You have to find out what is closest to your heart, what touches you the most and makes you want to get involved on a deeper level.
If you need help, here’s an awesome website, DoSomething.org, where you can get informed on today’s most important issues.
#2: Figure out what kind of activist you are
Do you want to raise funds? Do you want to volunteer? Do you want to raise awareness? Or do you want to do a little bit of everything? Would you be interested in starting your own group or do you want to be involved within an existing organization? Your answers don’t have to be set in stone, but it’s very helpful to have some kind of idea in your head.
When I started my activism journey, I knew that I wanted to raise awareness on issues, because I believe in education. Therefore, blogging about women and children’s education seemed like the obvious path for me and that’s what I’ve started doing. What is the path for you?
#3: Express yourself
According to social media expert Gary Vaynerchuk, “social media is word-of-mouth on steroids.” A little goes a very long way. You can send tweets, you can write blog posts, you can shoot videos…there are so many mediums that you can use to make your voice be heard. Choose what’s the best medium for you!

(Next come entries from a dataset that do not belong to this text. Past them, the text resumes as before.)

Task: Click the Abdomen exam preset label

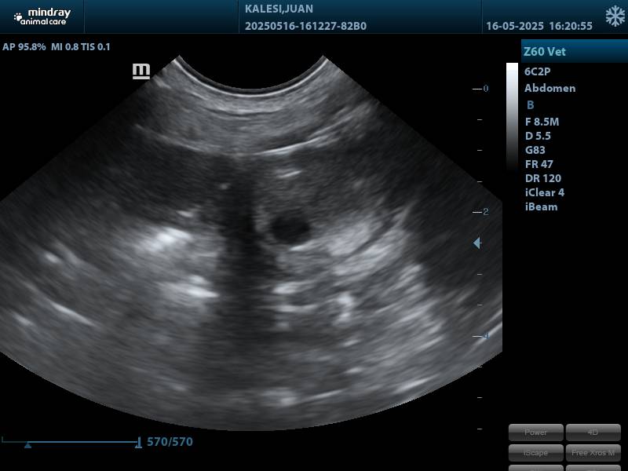Action: [x=550, y=88]
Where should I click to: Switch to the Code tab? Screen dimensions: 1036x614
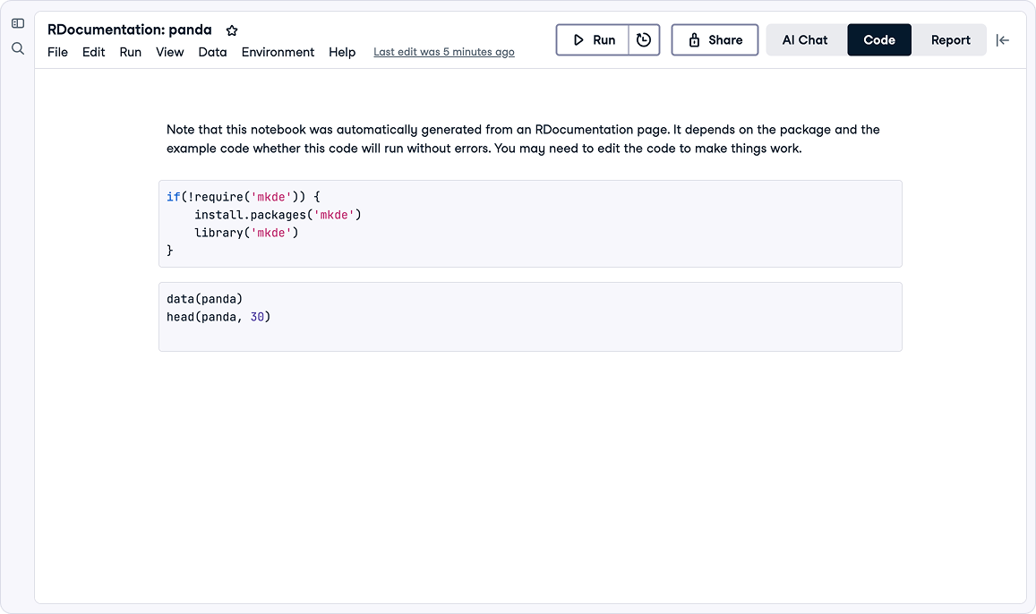point(878,40)
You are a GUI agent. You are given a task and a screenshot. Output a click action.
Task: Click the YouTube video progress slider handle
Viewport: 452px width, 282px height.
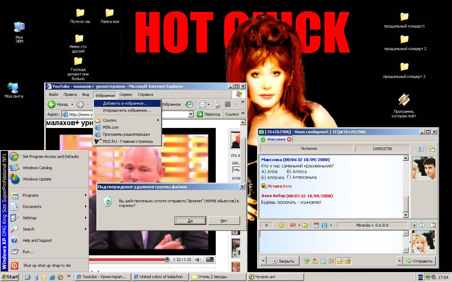tap(167, 259)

@amanda is amazing at using Twitter to raise money and awareness. Through Twitter, she created the Twestival events and helped raise half a million dollars for various causes. The guys @thecovenews also use Twitter to share latest updates on the issue of the killing of dolphins in Taiji. I use Twitter and Facebook to share links of interesting articles and facts about children’s rights across the world. I blog about the issues I’m most interested in and feature organizations I believe in.

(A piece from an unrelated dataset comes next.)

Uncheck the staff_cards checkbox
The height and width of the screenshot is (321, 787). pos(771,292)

#4: Connect with your community
Social media is an incredible tool to connect with like-minded individuals, whether they are journalists, experts or activists within an organization from all corners of the world. TakePart.com is an amazing resource to find organizations and people who might have the same goals as yours.
It’s as simple as sending an e-mail or a tweet to someone whose work you feel you can appreciate and relate to.
How She’s The First and I connected is a very good example. I found out about She’s The First through one of their blog posts. So I went on their website and sent them a contact email. And then, we connected via Twitter. That’s how online connections are born. Don’t be afraid to reach out and connect.
#5: Take action
Spreading your message, establishing and nourishing connections online make you so much stronger when you will be ready to take action off-line.
Meg at The Hatches is really taking action. Her goal is to go to Ethiopia to build a library/resource center. She is working in collaborations with Partners for World Health in Portland, Maine. She uses her blog to spread her message and her social media connections to raise funds for the trip. You can see her work here.
Social media makes to spread messages and ideas. So don’t be afraid to challenge the status quo. Individuals like you and I are the ones who can come together and create a movement that will lead to change. We can do it.